同会合において、我が国全体としては、41万米ドル(APT通常予算の4割に相当)を拠出することとされた。我が国は、郵政省ODA予算からアジア・太平洋地域の電気通信網高度化のための人材養成に資するため、80万米ドルの特別拠出を行っており、これにより、研修員の受入れや専門家の派遣が行われた。
 また、この特別拠出により、1993年2月にAPTと郵政省の共催により、アジア・太平洋地域におけるデジタル化を促進し、各国の良好な電気通信網の整備に協力することを目的として、デジタル化セミナーが実現した。
 さらに、第16回管理委員会においては、我が国からAPT事務局長が選出されるなど、我が国に寄せられた各国の期待に応えていくことがますます重要になっている。
 イ APECへの対応
 アジア・太平洋経済協力(APEC)は、アジア・太平洋地域における経済面での協議と協力の在り方についての討議の場として、1989年以来開催されているものであり、1992年9月の第4回閣僚会議においては、APEC事務局及び基金の創設をうたったバンコク宣言を採択し、活動基盤が整備された。
 1990年5月の高級事務レベル会合において、7番目の専門家会合として採択された電気通信専門家会合は、現在、各国・地域別の電気通信情報収集、テレポート、人材育成及び電子データ交換の四つのプロジェクトについて検討を進めている。
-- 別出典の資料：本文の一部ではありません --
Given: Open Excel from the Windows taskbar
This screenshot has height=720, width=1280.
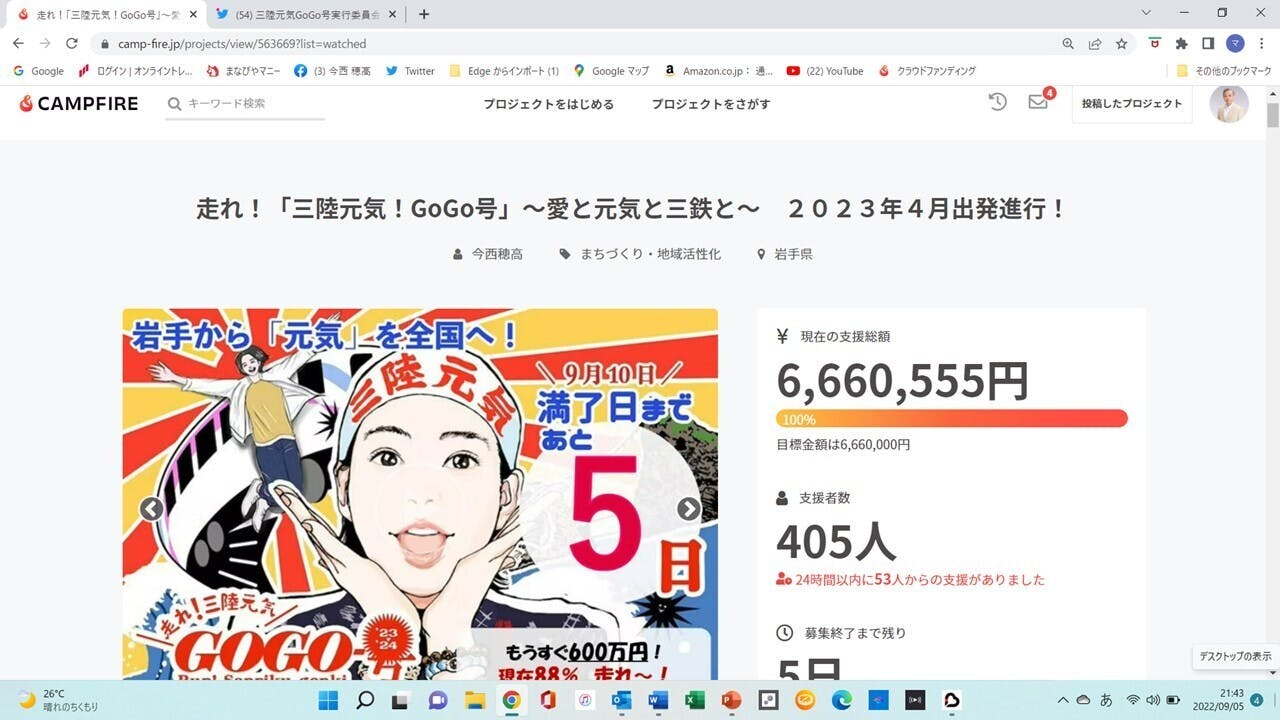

第4回閣僚会議においては、香港及び台湾(呼称:チャイニーズ・タイペイ)の電気通信事情に関するデータ、人材養成のマニュアル、ガイドライン及びテレポートに関するレポートが発表された。
 ウ PECCへの対応
 太平洋経済協力会議(PECC)は、太平洋地域における経済協力関係の推進を目的とした政府、経済界、学会の三者で構成される国際的フォーラムであり、9の小委員会を有している。
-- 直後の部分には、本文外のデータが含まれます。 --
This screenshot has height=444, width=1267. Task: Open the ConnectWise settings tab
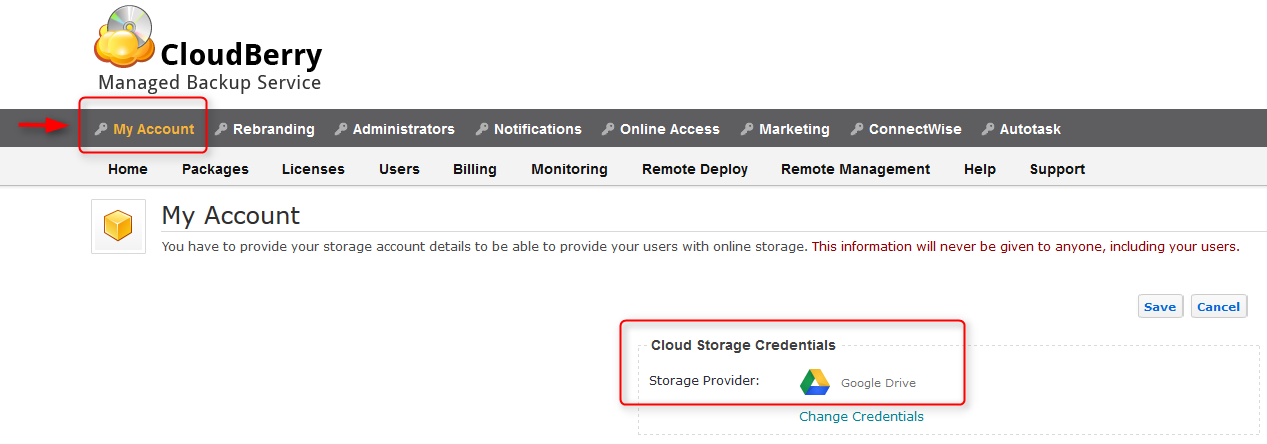pos(915,129)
 運輸・通信・観光(Triple-T)小委員会は、太平洋地域の経済的発展のため、運輸・通信・観光分野の役割の検討、地域内における具体的な政策協力の提案等を通じ、環太平洋地域での国際協力を推進している。
 1992年7月に福岡において、我が国で初めてTriple-T小委員会国際会議が開催され、電気通信のテレポートを中心に空港、港湾等を有機的に組み合わせ、開発途上国の経済発展に貢献する「Triple-T Port プロジェクト」の報告等が行われた。同プロジェクトは、郵政省が1990年10月から1992年3月の間に開催した「開発途上国におけるテレポートシステム調査研究会」と連携をとって進められたものであり、開発途上国の強い関心を集めた。
 エ APPUへの対応
 アジア=太平洋郵便連合(APPU)は、UPUの地域的限定連合として1962年に設立されたものであり、我が国は1968年の加盟以来、積極的な対応を行っており、アジア=太平洋郵便研修センター(APPTC)に対しても、郵便に関する専門的知識を有する職員をコンサルタントとして派遣するなどの支援を行っている。
 1992年9月にはAPPU執行理事会及びAPPTC運営理事会がインドのニューデリーにおいて開催され、APPUの財政やAPPU憲章等連合文書の簡素化等について審議を行い、アジア・太平洋地域内におけるEMS交換に関する決議を採択した。
 なお、1993年9月には、次期APPU執行理事会及びAPPTC運営理事会が、我が国で開催される予定である。